Task description> Nothing but the lines from the one containing "You are a computer-use" through the last line of the records below should be copied, exactly and without pictures.

Data for this task>

▬▬▬▬▬▬

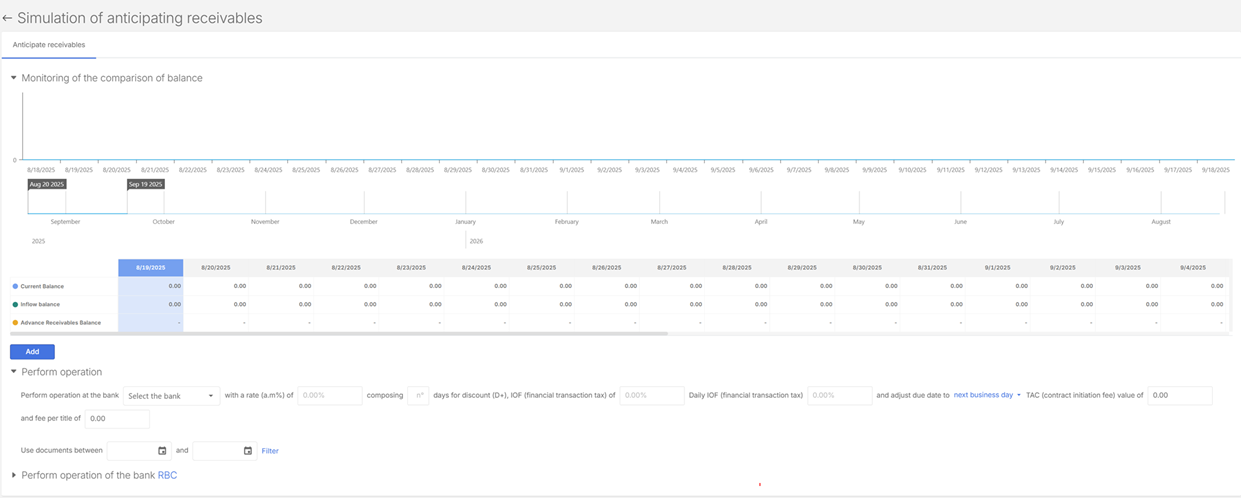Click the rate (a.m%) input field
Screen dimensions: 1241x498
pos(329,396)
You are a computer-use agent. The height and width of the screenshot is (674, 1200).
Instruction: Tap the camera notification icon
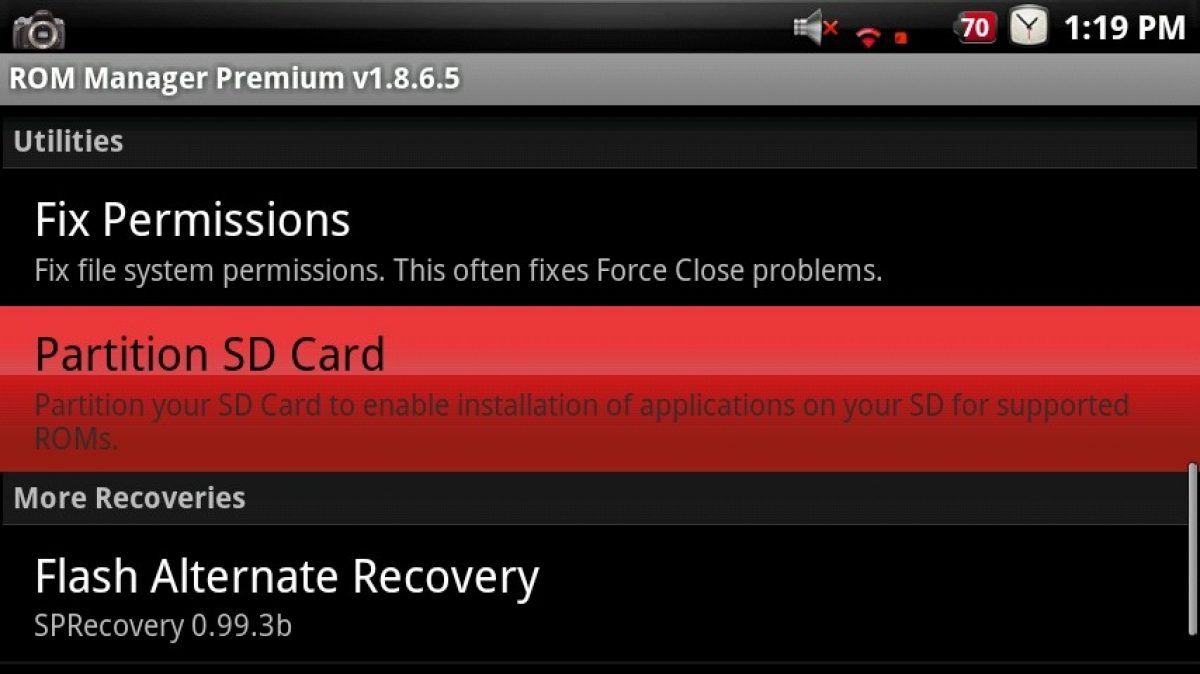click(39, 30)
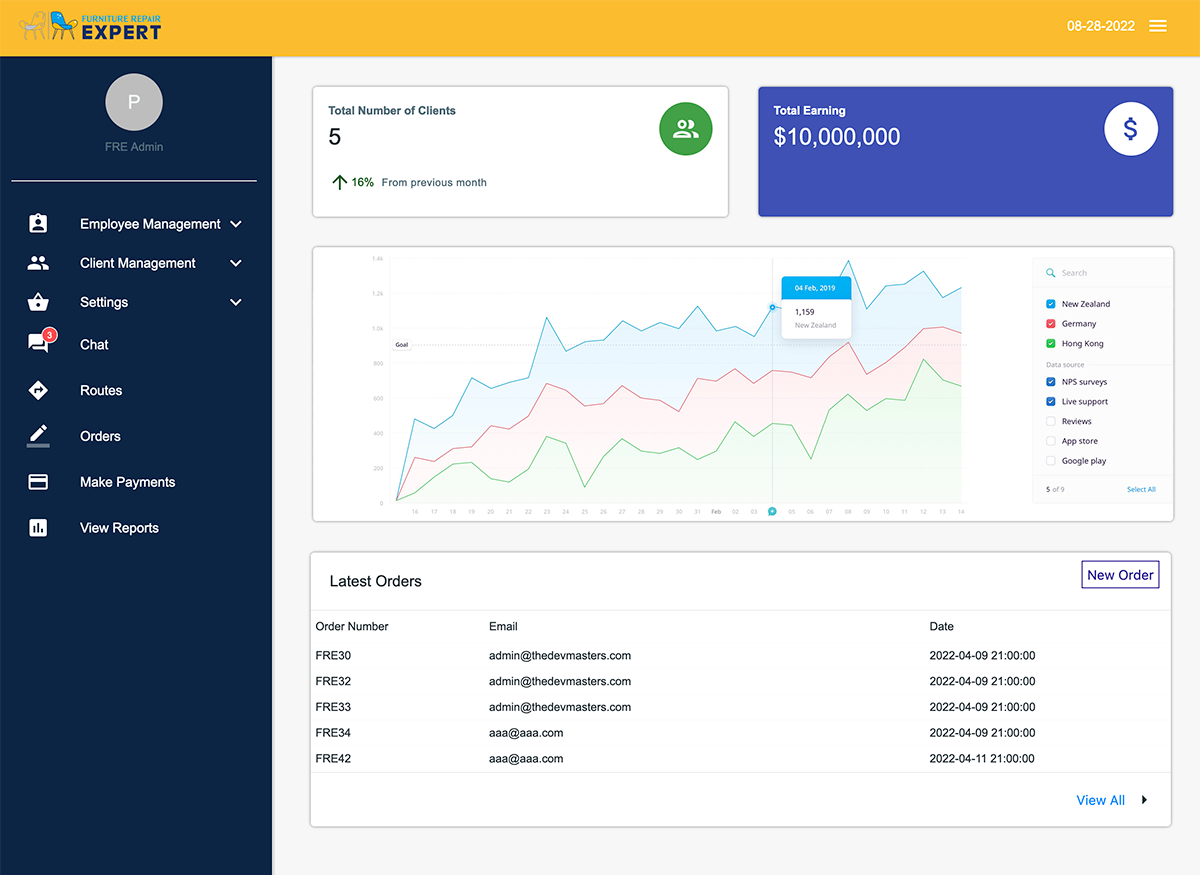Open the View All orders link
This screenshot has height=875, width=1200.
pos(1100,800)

▬▬▬▬▬▬

Output for this exercise>
You are a computer-use agent. The height and width of the screenshot is (674, 1200).
Instruction: Tap the camera notification icon
click(39, 30)
Open the View All orders link
This screenshot has height=875, width=1200.
pos(1100,800)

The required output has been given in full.